• _Exercise prompt_:
Every line of the data below should be retyped exactly.

• _Given records_:

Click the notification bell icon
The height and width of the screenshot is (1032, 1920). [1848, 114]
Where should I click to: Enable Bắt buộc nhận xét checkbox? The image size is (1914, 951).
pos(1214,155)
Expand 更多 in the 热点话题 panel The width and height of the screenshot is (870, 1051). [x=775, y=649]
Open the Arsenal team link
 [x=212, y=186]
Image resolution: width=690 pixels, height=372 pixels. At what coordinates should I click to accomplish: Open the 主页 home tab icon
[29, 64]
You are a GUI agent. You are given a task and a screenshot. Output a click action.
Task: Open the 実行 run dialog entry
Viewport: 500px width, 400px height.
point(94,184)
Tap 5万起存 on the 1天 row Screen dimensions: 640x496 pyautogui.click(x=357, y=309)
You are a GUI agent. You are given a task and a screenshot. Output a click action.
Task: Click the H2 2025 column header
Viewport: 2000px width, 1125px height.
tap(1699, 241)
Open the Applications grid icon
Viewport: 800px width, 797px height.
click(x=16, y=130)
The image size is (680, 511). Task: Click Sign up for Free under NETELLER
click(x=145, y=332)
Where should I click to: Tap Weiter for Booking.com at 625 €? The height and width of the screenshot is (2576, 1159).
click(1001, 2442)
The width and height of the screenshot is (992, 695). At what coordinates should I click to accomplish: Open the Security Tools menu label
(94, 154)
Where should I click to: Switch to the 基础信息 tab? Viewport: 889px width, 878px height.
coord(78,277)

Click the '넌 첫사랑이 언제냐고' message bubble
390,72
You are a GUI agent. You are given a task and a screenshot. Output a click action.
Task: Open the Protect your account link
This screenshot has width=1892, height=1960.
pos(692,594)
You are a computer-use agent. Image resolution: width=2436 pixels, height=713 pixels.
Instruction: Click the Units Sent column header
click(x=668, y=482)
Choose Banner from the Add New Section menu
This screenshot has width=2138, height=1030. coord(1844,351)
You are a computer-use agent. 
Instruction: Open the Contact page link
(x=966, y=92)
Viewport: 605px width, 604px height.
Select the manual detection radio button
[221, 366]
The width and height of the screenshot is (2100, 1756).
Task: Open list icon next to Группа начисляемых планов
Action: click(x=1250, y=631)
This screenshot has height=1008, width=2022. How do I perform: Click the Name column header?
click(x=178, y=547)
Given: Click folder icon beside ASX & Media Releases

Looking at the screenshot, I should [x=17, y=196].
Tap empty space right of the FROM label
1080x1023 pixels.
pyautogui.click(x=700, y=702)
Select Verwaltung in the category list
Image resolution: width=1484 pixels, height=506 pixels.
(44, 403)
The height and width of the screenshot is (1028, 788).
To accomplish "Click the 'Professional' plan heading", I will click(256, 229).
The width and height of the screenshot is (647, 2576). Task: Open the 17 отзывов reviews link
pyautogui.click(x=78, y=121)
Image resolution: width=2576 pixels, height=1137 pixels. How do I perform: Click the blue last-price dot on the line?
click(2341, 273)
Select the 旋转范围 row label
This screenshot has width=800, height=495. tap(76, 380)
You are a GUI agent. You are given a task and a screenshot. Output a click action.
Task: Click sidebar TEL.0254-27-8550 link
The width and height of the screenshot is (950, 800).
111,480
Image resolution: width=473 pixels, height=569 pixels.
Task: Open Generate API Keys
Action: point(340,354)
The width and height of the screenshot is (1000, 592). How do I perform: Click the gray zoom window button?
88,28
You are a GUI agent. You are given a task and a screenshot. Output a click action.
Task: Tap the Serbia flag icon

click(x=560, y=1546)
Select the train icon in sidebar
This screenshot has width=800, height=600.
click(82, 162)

• _Written reply_:
Click the notification bell icon
The height and width of the screenshot is (1032, 1920). [1848, 114]
Where should I click to: Enable Bắt buộc nhận xét checkbox? The image size is (1914, 951).
pos(1214,155)
Expand 更多 in the 热点话题 panel The width and height of the screenshot is (870, 1051). [x=775, y=649]
Open the Arsenal team link
 [x=212, y=186]
Image resolution: width=690 pixels, height=372 pixels. At what coordinates should I click to accomplish: Open the 主页 home tab icon
[29, 64]
You are a GUI agent. You are given a task and a screenshot. Output a click action.
Task: Open the 実行 run dialog entry
Viewport: 500px width, 400px height.
point(94,184)
Tap 5万起存 on the 1天 row Screen dimensions: 640x496 pyautogui.click(x=357, y=309)
You are a GUI agent. You are given a task and a screenshot. Output a click action.
Task: Click the H2 2025 column header
Viewport: 2000px width, 1125px height.
tap(1699, 241)
Open the Applications grid icon
Viewport: 800px width, 797px height.
click(x=16, y=130)
The image size is (680, 511). Task: Click Sign up for Free under NETELLER
click(x=145, y=332)
Where should I click to: Tap Weiter for Booking.com at 625 €? The height and width of the screenshot is (2576, 1159).
click(1001, 2442)
The width and height of the screenshot is (992, 695). At what coordinates should I click to accomplish: Open the Security Tools menu label
(94, 154)
Where should I click to: Switch to the 基础信息 tab? Viewport: 889px width, 878px height.
coord(78,277)

Click the '넌 첫사랑이 언제냐고' message bubble
390,72
You are a GUI agent. You are given a task and a screenshot. Output a click action.
Task: Open the Protect your account link
This screenshot has width=1892, height=1960.
pos(692,594)
You are a computer-use agent. Image resolution: width=2436 pixels, height=713 pixels.
Instruction: Click the Units Sent column header
click(x=668, y=482)
Choose Banner from the Add New Section menu
This screenshot has width=2138, height=1030. coord(1844,351)
You are a computer-use agent. 
Instruction: Open the Contact page link
(x=966, y=92)
Viewport: 605px width, 604px height.
Select the manual detection radio button
[221, 366]
The width and height of the screenshot is (2100, 1756).
Task: Open list icon next to Группа начисляемых планов
Action: click(x=1250, y=631)
This screenshot has height=1008, width=2022. How do I perform: Click the Name column header?
click(x=178, y=547)
Given: Click folder icon beside ASX & Media Releases

Looking at the screenshot, I should [x=17, y=196].
Tap empty space right of the FROM label
1080x1023 pixels.
pyautogui.click(x=700, y=702)
Select Verwaltung in the category list
Image resolution: width=1484 pixels, height=506 pixels.
(44, 403)
The height and width of the screenshot is (1028, 788).
To accomplish "Click the 'Professional' plan heading", I will click(256, 229).
The width and height of the screenshot is (647, 2576). Task: Open the 17 отзывов reviews link
pyautogui.click(x=78, y=121)
Image resolution: width=2576 pixels, height=1137 pixels. How do I perform: Click the blue last-price dot on the line?
click(2341, 273)
Select the 旋转范围 row label
This screenshot has width=800, height=495. tap(76, 380)
You are a GUI agent. You are given a task and a screenshot. Output a click action.
Task: Click sidebar TEL.0254-27-8550 link
The width and height of the screenshot is (950, 800).
111,480
Image resolution: width=473 pixels, height=569 pixels.
Task: Open Generate API Keys
Action: point(340,354)
The width and height of the screenshot is (1000, 592). How do I perform: Click the gray zoom window button?
88,28
You are a GUI agent. You are given a task and a screenshot. Output a click action.
Task: Tap the Serbia flag icon

click(x=560, y=1546)
Select the train icon in sidebar
This screenshot has width=800, height=600.
click(82, 162)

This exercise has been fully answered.